Em Espanha a figura mais popular é a do rei, e tanto Mazón como Sánchez pensaram que estariam a salvo da indignação popular debaixo das saias do monarca. Mas desta vez nem o rei se salvou da ira popular, ainda que esta se reduziu bastante quando Pedro Sánchez meteu o rabinho entre as pernas e fugiu. O rei e a rainha encararam a multidão e, apesar de viver momentos tensos, estiveram à altura da situação. Mazón, prudentemente calado ao lado do rei para não reacender a fúria popular pelo menos campeou a tempestade, ainda que dificilmente escapará com vida política do episódio. Sánchez, ao seu estilo, alegou uma agressão da qual a polícia ainda não encontrou imagens (o pau que, aparentemente, o atinge nas costas não passou nem perto, como se pode ver noutra imagem filmada desde uma das varandas de um edifício). Mas não perdeu tempo em colocar em circulação o boato de que não foi a população local quem lhe atirou lama mas elementos da “ultradireita” que se deslocaram ao local de propósito para excitar a população. Esta semana mandaram uma unidade de SWAT da brigada de elite antiterrorista para deter três indivíduos que pontapearam o carro de Pedro Sánchez. Os perigosos terroristas são todos habitantes da zona, vítimas do temporal. Um carro da polícia local teria sido mais que suficiente para os conduzir à esquadra mais próxima. Se só o povo pode salvar o povo, mas ao povo chamamos “ultradireita”, a consequência lógica a que o povo chegará mais cedo ou mais tarde é que só a “ultradireita” pode salvar o povo.
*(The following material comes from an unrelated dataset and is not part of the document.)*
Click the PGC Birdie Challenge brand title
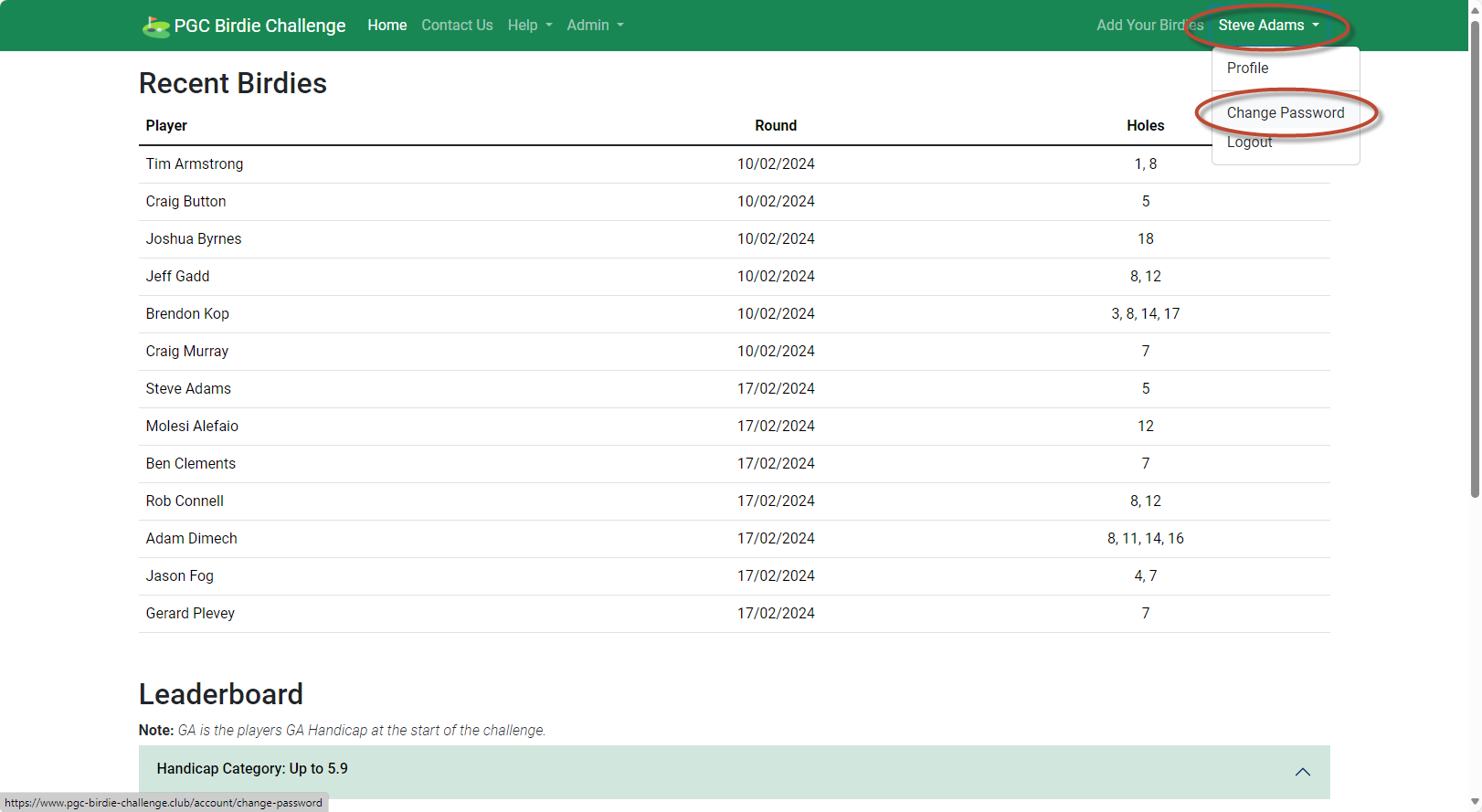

Nota editorial: Os pontos de vista expressos pelos autores dos artigos publicados nesta coluna poderão não ser subscritos na íntegra pela totalidade dos membros da Oficina da Liberdade e não refletem necessariamente uma posição da Oficina da Liberdade sobre os temas tratados. Apesar de terem uma maneira comum de ver o Estado, que querem pequeno, e o mundo, que querem livre, os membros da Oficina da Liberdade e os seus autores convidados nem sempre concordam, porém, na melhor forma de lá chegar.